TASK DETAILS → Only the lines from the line containing "Click the consenters Search input field" through the final line of the entries should be printed, exactly as given, with the pictures left out.

--------

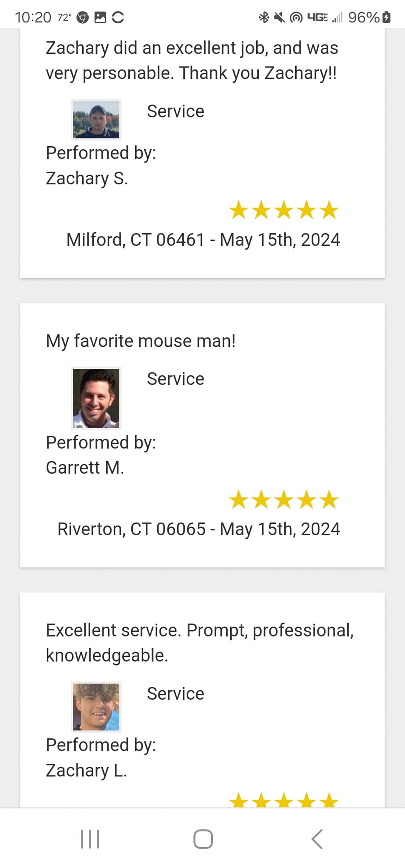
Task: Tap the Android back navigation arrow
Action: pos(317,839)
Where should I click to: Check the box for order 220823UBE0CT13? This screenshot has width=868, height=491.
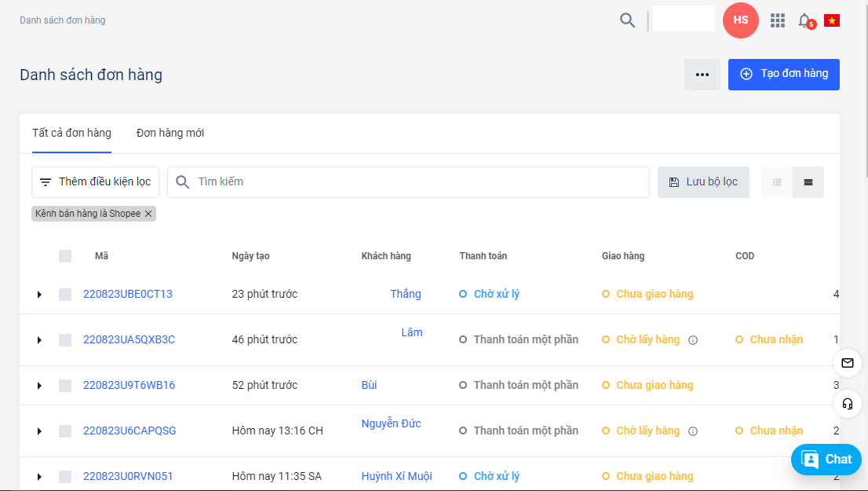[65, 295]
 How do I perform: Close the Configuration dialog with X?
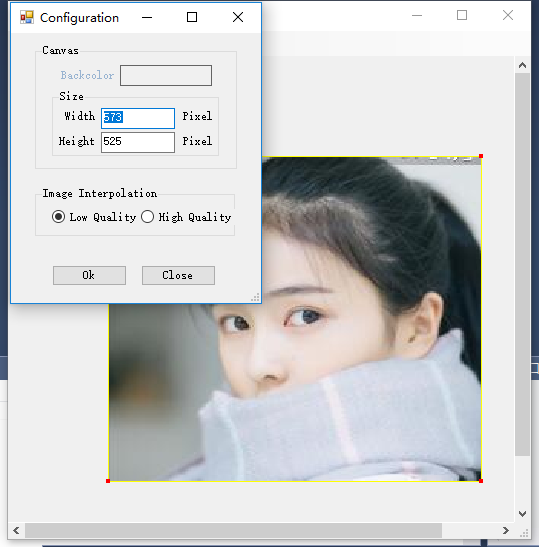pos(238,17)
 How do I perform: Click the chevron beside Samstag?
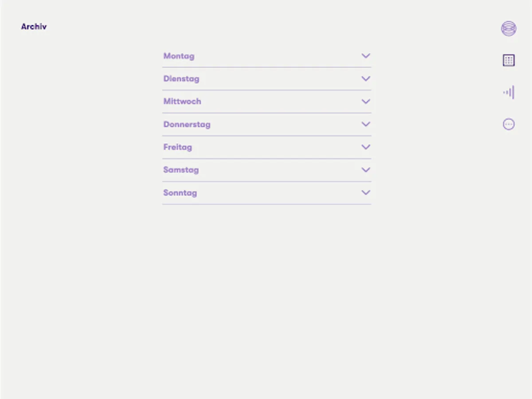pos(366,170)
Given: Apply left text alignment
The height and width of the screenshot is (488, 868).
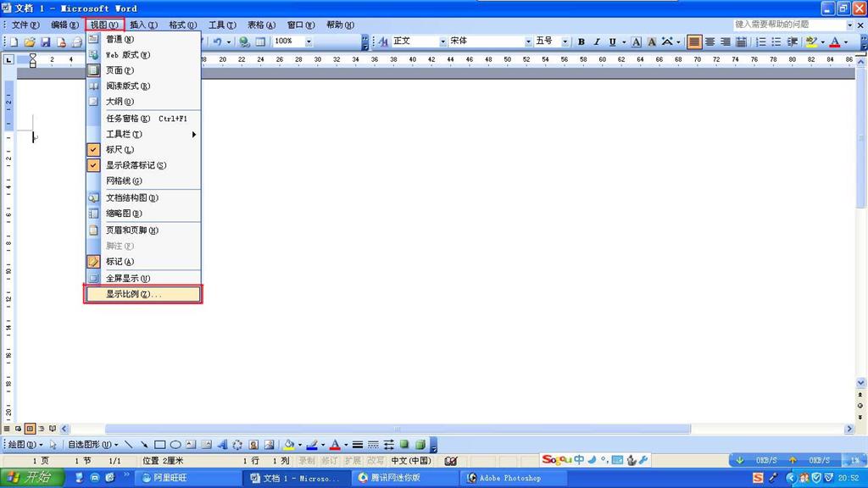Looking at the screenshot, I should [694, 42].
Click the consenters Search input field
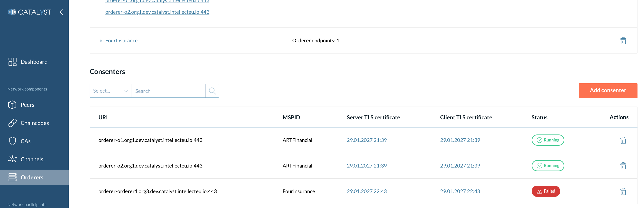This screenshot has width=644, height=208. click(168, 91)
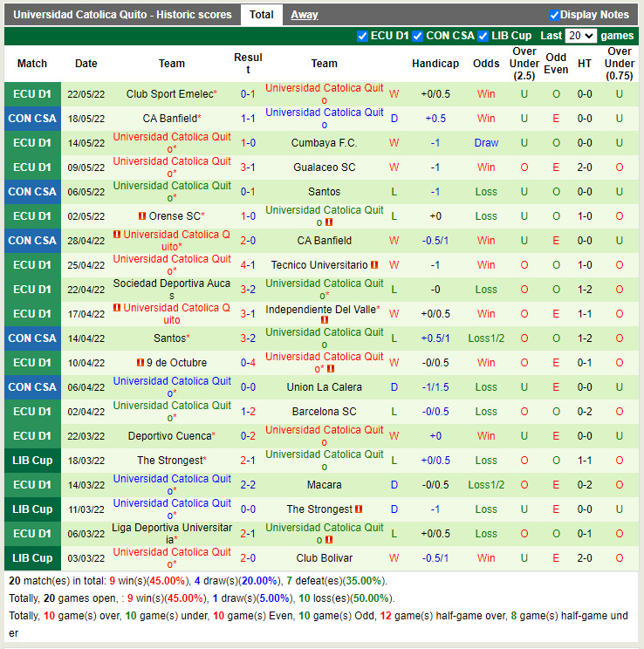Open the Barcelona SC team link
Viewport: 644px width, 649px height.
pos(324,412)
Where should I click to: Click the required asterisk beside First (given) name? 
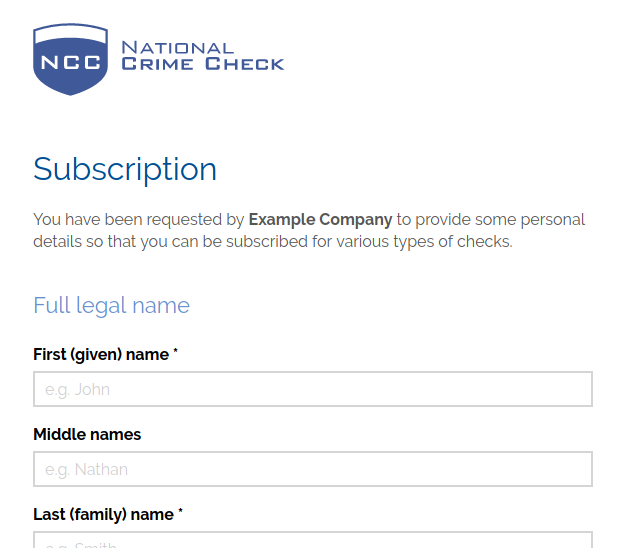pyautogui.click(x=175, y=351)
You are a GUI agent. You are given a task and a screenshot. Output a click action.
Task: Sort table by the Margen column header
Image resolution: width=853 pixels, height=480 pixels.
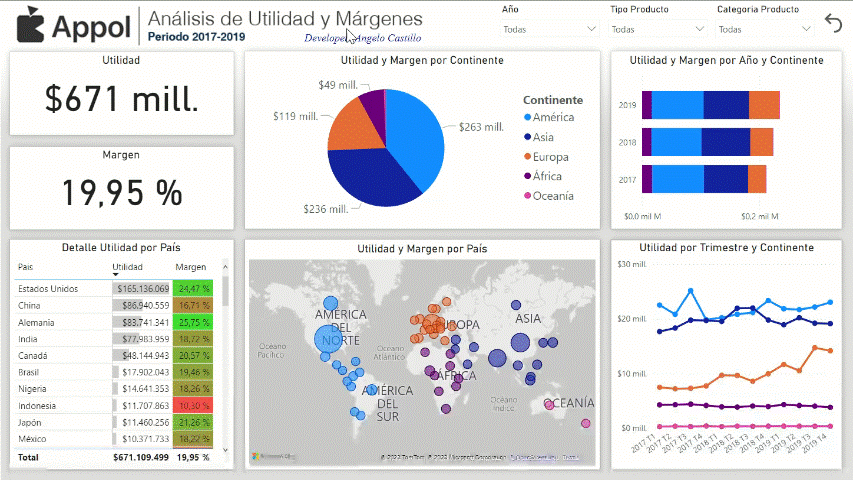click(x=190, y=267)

--------

FINISHED EXERCISE →
Click the consenters Search input field
This screenshot has width=644, height=208. click(168, 91)
Open the Barcelona SC team link
Viewport: 644px width, 649px height.
pos(324,412)
Where should I click to: Click the required asterisk beside First (given) name? 
pyautogui.click(x=175, y=351)
You are a GUI agent. You are given a task and a screenshot. Output a click action.
Task: Sort table by the Margen column header
Image resolution: width=853 pixels, height=480 pixels.
click(x=190, y=267)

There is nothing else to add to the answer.